Un pueblo de Petén tiene postes y cableado, pero no electricidad. Valle de la Esmeralda, una comunidad de ex refugiados que retornaron de México tras la guerra ha esperado durante años conectarse al sistema eléctrico. Ante la inacción de su municipalidad, usan paneles y generadores. Una empresa de prepago se convierte en su penúltima opción.

 

-¿Cómo se llama? -me pregunta la anciana.

-Elsa.

-Usted es mi hija.

La señora sonríe tras decirle a una desconocida una aparente incoherencia.
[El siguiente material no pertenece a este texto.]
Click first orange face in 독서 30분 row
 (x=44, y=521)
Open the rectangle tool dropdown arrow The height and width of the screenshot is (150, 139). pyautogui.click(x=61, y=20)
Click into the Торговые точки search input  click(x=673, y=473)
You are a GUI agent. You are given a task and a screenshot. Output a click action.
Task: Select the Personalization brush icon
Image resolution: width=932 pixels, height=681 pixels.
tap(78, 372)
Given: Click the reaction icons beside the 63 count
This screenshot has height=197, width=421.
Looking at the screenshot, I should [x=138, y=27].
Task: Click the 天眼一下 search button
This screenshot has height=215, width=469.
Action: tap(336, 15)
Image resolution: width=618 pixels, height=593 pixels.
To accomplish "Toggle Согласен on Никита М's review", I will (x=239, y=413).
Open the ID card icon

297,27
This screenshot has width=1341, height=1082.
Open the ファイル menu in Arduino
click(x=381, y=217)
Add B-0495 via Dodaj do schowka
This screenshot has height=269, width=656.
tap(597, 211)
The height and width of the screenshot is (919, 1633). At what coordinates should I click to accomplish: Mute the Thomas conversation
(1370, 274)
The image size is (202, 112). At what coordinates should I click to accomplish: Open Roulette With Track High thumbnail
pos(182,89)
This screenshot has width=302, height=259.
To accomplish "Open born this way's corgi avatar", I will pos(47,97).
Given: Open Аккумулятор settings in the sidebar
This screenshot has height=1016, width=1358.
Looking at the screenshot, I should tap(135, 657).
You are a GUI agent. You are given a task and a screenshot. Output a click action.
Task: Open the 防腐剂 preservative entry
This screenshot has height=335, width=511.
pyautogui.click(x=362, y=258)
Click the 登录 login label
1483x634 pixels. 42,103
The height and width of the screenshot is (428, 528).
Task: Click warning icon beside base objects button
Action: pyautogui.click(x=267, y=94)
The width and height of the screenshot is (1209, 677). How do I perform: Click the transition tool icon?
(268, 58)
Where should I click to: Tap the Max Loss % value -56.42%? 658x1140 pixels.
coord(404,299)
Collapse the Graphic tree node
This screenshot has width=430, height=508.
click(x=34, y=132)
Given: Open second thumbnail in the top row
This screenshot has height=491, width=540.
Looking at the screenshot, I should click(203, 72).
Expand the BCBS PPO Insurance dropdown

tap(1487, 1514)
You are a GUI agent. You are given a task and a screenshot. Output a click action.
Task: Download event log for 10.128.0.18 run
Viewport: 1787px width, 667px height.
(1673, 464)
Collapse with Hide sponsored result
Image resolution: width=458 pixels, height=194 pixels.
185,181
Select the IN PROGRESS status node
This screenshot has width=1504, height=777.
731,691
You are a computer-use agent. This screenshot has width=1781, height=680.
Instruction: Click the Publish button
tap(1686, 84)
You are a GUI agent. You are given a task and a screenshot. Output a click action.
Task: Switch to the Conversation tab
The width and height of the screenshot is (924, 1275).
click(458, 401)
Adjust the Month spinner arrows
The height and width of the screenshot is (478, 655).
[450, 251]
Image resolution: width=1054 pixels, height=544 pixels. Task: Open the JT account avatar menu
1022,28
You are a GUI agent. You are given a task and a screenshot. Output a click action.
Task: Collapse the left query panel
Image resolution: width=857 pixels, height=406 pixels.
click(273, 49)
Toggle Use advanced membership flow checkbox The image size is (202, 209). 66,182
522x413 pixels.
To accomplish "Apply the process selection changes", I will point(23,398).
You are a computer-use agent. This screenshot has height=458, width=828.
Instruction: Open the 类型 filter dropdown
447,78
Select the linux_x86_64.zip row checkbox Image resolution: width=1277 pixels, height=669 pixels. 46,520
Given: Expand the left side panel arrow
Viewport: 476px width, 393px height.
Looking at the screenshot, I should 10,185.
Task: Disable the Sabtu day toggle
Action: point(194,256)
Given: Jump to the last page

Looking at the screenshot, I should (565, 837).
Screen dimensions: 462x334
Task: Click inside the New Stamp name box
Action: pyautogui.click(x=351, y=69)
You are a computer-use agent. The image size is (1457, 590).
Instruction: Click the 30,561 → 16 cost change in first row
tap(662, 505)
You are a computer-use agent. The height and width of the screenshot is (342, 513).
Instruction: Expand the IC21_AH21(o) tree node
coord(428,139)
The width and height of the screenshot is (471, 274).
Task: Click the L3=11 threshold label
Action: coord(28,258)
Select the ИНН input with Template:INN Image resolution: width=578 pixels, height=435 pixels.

Bajo un flamígero sol de media mañana, Carmelina López acaba de salir a saludar a la carretera principal, una amplia pista de tierra, delante de su casa de lámina. Quienes han llegado de visita buscan a su marido, presidente de La Nueva Esperanza, la cooperativa de la aldea. 

Con 76 años, Carmelina está perfectamente lúcida. Elsa es el nombre de una ausencia. Así se llama la hija de la que se despidió hace 23 años para siempre. Elsa le dijo adiós en un campamento de refugiados en la comunidad ejidal de Zamora Pico de Oro, en el municipio de Marqués de Comillas (Chiapas). En ese lugar de México, a solo 20 kilómetros de la frontera con Guatemala, vivieron prácticamente los últimos quince años de la guerra interna del país centroamericano (1960-1996). 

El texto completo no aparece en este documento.